We can also get negative alpha, and this is simply underperforming the averages (r_m), the CML or even the efficient frontier. For sure, if you get negative alpha, meaning operating below the CML line, your better choice was, in fact, the index fund thingy. No hassle, no work and higher returns.

Now, if you go for zero-beta hedging by having half of your portfolio long and the other half short, you should get the red line with the Quantopian alpha definition which is, in reality, the return intercept that is very close to the risk-free rate (r_f). If Quantopian wants to define that as alpha, it is their choice. I for one am not changing definition. In the Quantopian alpha, I only see a subdued return that is very close to the risk-free rate.

That the regression line be: r = α + βx, or CML = r_f + β(r_m – r_f), it is the same line.

In clustered hedge trading, what I should expect to get is the differential drift since the hedged portfolio would have for equation: r_h = r_f + β(r_m – r_f) – β(r_m – r_f) + Σϵ, with Σϵ being the sum of residuals tending to zero.

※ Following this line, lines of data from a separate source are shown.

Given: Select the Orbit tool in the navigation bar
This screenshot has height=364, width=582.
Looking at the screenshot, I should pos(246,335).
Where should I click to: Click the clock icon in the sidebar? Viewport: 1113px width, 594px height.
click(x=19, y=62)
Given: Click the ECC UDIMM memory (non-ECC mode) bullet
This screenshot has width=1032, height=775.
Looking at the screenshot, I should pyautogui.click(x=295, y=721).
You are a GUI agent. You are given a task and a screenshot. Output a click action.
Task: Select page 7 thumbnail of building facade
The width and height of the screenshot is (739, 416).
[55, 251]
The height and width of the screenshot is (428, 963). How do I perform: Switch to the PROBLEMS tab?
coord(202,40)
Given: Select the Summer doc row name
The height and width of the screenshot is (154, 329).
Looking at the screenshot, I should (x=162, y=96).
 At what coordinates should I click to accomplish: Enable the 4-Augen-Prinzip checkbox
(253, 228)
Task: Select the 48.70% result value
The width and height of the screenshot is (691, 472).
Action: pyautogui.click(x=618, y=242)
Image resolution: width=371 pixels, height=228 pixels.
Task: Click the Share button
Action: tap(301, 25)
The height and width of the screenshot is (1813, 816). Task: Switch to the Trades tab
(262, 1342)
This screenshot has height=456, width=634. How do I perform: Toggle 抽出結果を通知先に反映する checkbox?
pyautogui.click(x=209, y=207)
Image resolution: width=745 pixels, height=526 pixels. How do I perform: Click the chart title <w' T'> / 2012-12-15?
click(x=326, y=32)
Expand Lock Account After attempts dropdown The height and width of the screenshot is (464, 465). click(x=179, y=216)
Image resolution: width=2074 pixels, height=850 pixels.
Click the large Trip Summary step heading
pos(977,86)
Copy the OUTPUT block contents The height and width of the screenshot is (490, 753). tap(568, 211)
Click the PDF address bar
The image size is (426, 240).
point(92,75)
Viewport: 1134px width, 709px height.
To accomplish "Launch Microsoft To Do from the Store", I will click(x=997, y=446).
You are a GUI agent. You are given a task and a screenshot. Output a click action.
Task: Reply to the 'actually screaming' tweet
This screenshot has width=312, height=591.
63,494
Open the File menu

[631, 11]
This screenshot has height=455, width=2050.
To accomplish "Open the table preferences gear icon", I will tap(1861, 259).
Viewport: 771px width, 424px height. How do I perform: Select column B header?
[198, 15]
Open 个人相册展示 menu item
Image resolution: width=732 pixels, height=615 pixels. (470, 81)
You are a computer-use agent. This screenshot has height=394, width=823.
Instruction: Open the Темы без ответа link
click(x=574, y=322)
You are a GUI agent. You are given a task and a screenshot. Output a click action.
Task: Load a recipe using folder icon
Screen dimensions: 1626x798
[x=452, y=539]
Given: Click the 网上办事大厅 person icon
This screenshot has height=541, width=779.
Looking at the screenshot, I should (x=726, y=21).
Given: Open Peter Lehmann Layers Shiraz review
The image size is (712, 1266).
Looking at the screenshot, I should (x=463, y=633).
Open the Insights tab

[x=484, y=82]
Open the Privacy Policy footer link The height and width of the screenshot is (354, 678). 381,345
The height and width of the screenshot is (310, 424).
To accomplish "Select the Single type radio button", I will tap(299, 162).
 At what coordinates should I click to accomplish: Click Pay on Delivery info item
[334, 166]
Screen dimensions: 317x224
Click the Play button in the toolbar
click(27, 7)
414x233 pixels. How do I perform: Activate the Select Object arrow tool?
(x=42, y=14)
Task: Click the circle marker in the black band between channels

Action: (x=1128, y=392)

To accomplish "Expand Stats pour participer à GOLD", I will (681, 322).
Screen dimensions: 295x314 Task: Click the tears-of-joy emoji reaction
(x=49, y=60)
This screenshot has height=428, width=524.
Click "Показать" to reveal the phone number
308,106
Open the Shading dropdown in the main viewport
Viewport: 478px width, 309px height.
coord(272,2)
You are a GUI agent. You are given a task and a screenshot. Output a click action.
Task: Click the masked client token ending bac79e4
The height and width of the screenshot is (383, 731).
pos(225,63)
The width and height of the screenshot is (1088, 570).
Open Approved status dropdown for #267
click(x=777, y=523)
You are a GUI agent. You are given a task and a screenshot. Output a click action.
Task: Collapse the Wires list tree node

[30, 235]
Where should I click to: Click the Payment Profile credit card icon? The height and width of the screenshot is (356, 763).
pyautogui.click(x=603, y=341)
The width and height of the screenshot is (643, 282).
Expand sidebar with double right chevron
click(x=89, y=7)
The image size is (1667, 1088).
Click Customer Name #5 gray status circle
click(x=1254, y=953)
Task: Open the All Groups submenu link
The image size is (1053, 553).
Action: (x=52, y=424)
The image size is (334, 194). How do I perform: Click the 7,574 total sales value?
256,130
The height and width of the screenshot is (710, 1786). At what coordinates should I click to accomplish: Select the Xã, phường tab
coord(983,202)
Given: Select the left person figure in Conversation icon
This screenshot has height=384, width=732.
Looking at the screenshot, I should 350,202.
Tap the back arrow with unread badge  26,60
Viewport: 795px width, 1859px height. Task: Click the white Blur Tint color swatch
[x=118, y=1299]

There can be a profit only if I make this binary directional bet in the right direction making it a low volatility bet with low returns, but still taking up my time. This is exemplified by the red line on the chart. I can not call that alpha generation.

To have stocks in a cluster, they need to be highly correlated, hence the differential drift is small. But this would still require making a directional bet. All that was done was reduce volatility to such an extent that you are forcing your portfolio to get by below its efficient frontier. You sacrifice return for stability. It is a choice.

Understood the Jensen's Alpha in E[F(t)] = F(0)∙(1 + r_m + α)^t

Suppose that +α can be captured by Q, would the Zero-Beta line not assume the new normal at E[rm] from the Rf intercept?

@Karl, I would say no. This would be like extracting some alpha out of thin air.

The problem is in the two definitions of alpha. Quantopian uses the intercept of a regression line on the return axis while Jensen's alpha is what is above the average market return, an expression of portfolio management skills. The intercept will not change because you change its name.

Maybe I should have expressed this using:
E[r_q] = r_f + β(r_m – r_f) – β(r_m – r_f) + Σϵ = r_f + Σϵ where r_q is the Quantopian expected return.

Take it like this: if you go long r_f and short the equivalent of r_f in some manner, how much do you think you are going to get? I think you would get about the same as: β(r_m – r_f) – β(r_m – r_f).

What has not been shown to my satisfaction in the zero-beta simulations I have seen is: E[r_q] > E[r_m] when all expenses are included: commissions (including minimums), slippage, margin and leveraging fees. This does not even touch the problem of shorts availability when your program wants them.